BRIEF → Copy all of the rows below word for word, leaving out the pictures.
* begin GIVEN ENTRIES *
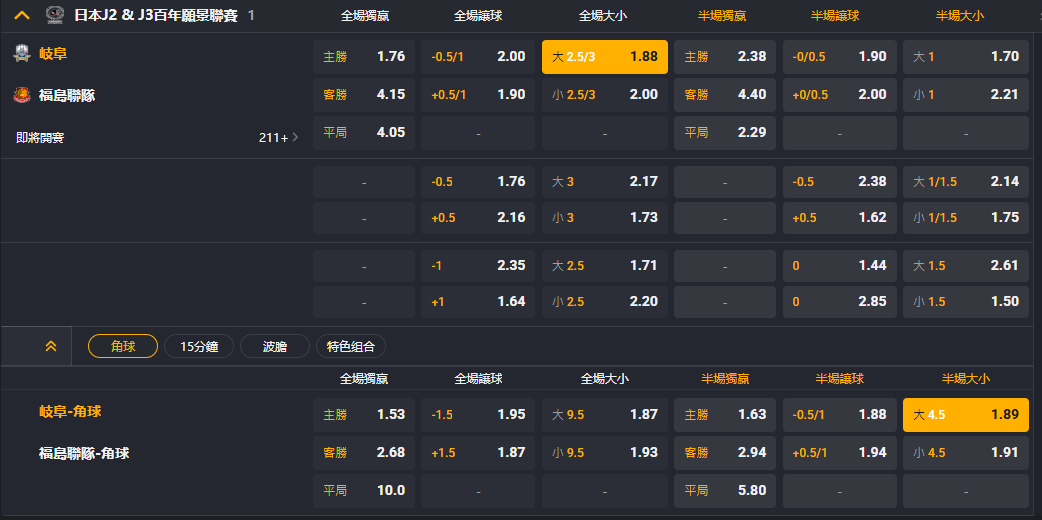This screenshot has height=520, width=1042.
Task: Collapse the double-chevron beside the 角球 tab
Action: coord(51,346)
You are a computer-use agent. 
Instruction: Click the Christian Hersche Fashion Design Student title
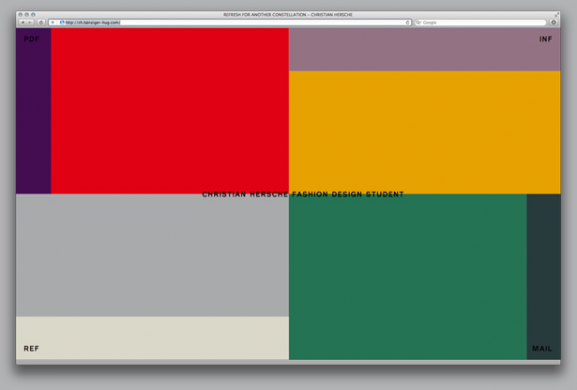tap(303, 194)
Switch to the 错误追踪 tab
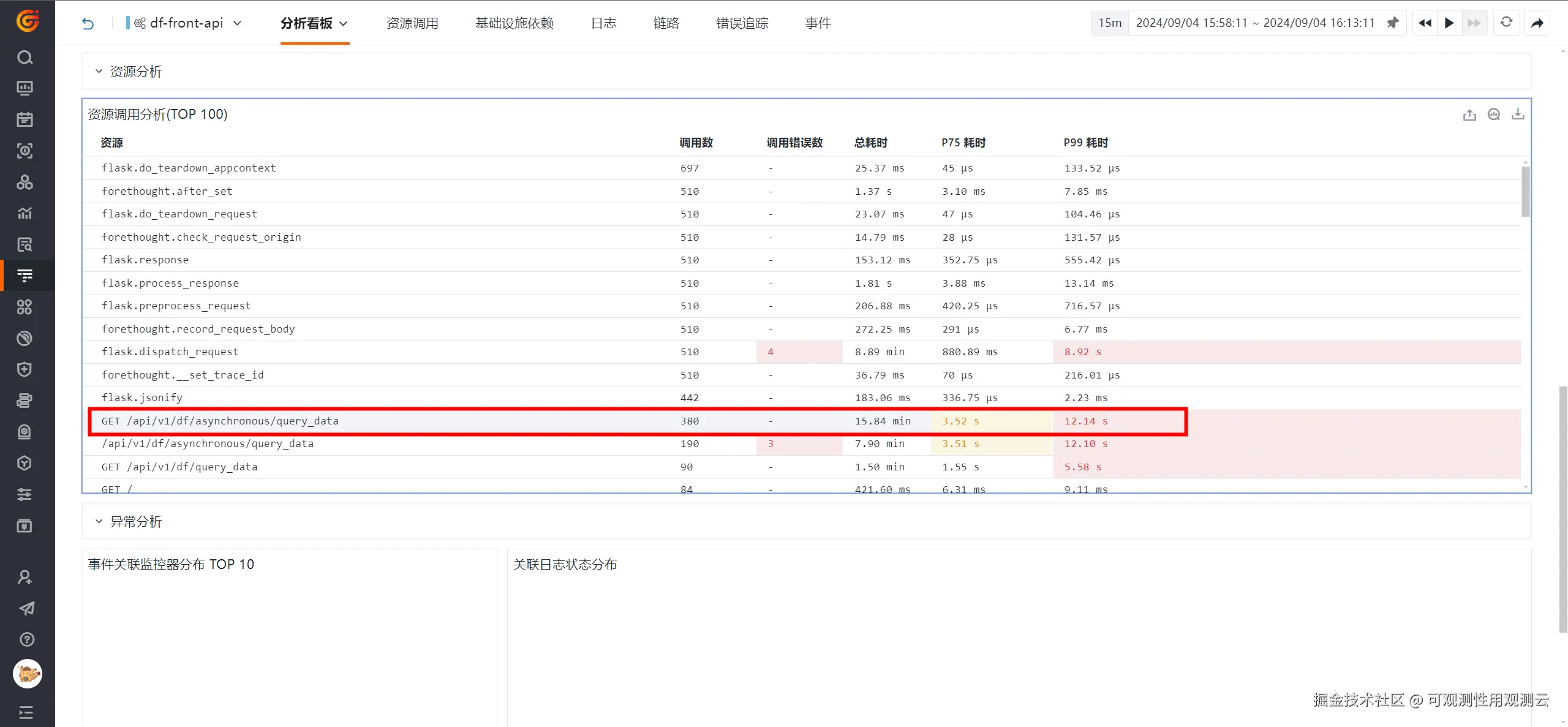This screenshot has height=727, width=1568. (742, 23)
* end GIVEN ENTRIES *
RESULT OF THIS TASK →
This screenshot has height=520, width=1042.
Task: Collapse the double-chevron beside the 角球 tab
Action: coord(51,346)
You are a computer-use agent. 
Instruction: Click the Christian Hersche Fashion Design Student title
tap(303, 194)
Switch to the 错误追踪 tab
This screenshot has height=727, width=1568. (742, 23)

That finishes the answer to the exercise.